The Peasant Farmers Association of Ghana (PFAG) has expressed appreciation for the government’s strategic decision to grant exemptions on the importation of agricultural machinery, equipment, and inputs, as outlined in the 2024 budget statement.
The national budget for 2024 signifies a pivotal shift, with import duties on these essential agricultural components waived, particularly for items not readily available locally.
Bismark Nortey, Head of Programmes at PFAG, conveyed the Association’s endorsement during the CSOs Post Budget Review & Media Engagement organised by the CSOs Budget Forum on the 2024 budget statement on Tuesday, December 5, 2023.
Mr Nortey highlighted the multifaceted benefits of these exemptions. First, he underscored the potential reduction in the cost of these vital agricultural assets, providing much-needed relief to farmers. Additionally, the lowered cost of production is anticipated to translate into broader economic advantages for the sector.

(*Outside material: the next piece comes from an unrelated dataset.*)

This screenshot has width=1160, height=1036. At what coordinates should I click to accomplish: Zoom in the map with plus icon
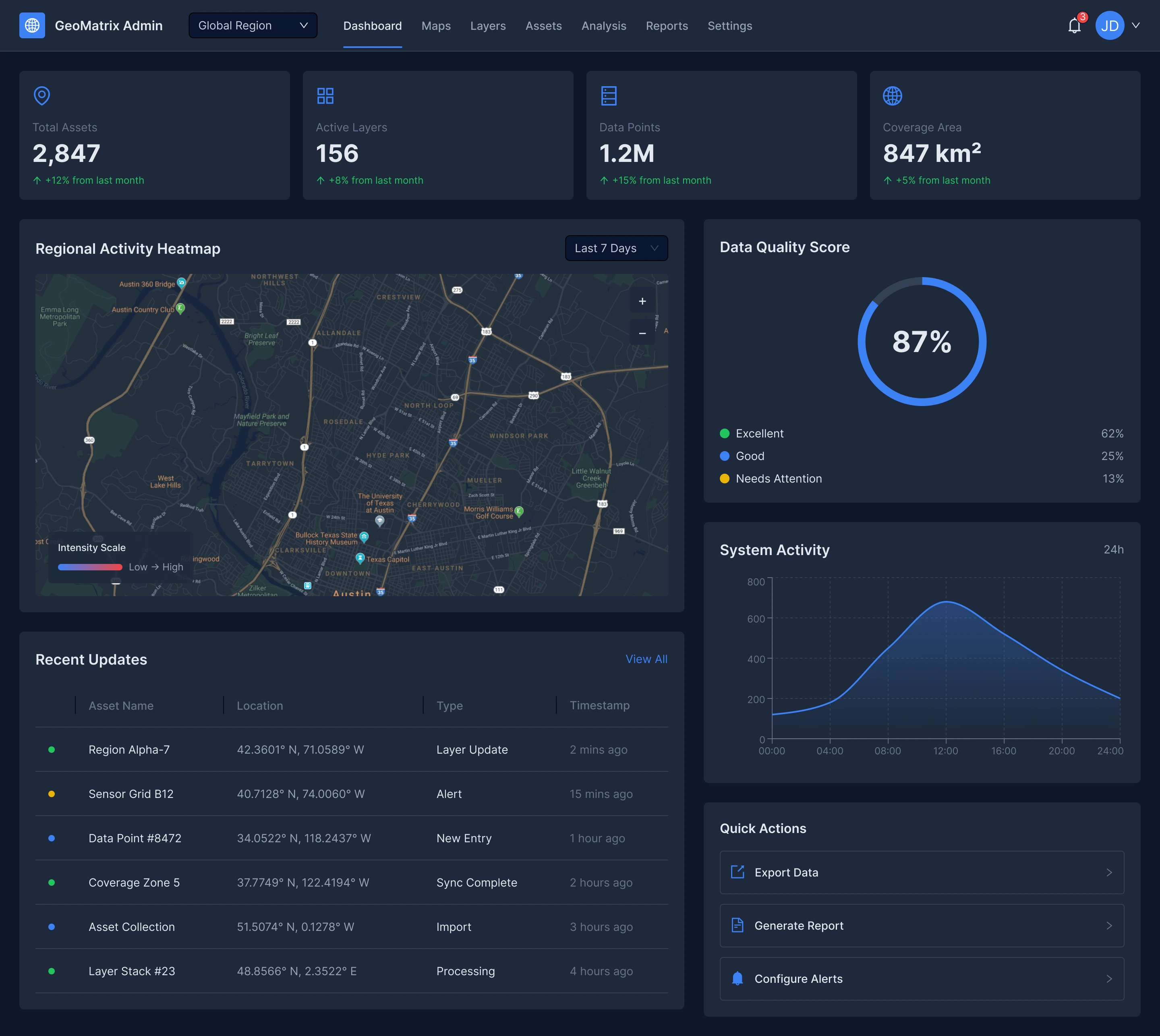(x=642, y=301)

”We also encourage importers and distributors to reduce their prices accordingly to reflect these waivers and urge the Ministry of Finance and the GRA to create a tracking mechanism to ensure that importers who enjoy these waivers also reduce their prices for the benefit of farmers and consumers at large,” he added.
This initiative aligns with the government’s commitment to fortifying the agricultural industry, positioning it as a lucrative and appealing venture for stakeholders.
According to PFAG, the agriculture sector in the first quarter grew by 6.3 percent compared to a growth rate of 4.3 percent in the same period 2022.
The overall agricultural GDP growth increased from 2.9 percent in 2022 in the first half of the year to 3.2 percent within the same period in 2023.
This growth is said to be driven by the crops and livestock sub-sectors which recorded a growth rate of 6.8 percent in 2023 compared with 3.8 percent and 5.7 percent respectively within the first half of 2022.
Ghana’s agriculture sector is an important sector providing employment to about 38.3 percent of the population with the majority of rural folks engaged in either mainstream production or value chain activities, especially women.
The sector is key in sustaining domestic industries, stability of the local currency, ensuring food security and suppressing food inflation. The poor performance of the agriculture sector is mostly reflected in the poor performance of most of the productive sectors of the economy.
For instance, the poor performance of the sector in 2021 and 2022 led to the worsening of almost all the macroeconomic indicators such as inflation (54% in December 2022 being the highest in the last 22 years) and exchange rate depreciation (the cedi depreciated by 20% in 2023).
The CSOs Post Budget Review & Media Engagement held by the CSOs Budget Forum focused on the thematic areas of macro-fiscals (Revenue and Expenditure measures); extractives and energy; social spending (Health and Education), agriculture (Food Security) and governance & anti-corruption.
The post-budget review was aimed at assessing the 2024 budget against CSOs inputs, identify pro-poor and pro-growth propositions put forward by government as well as gaps that need to be addressed in the best interest of Ghana.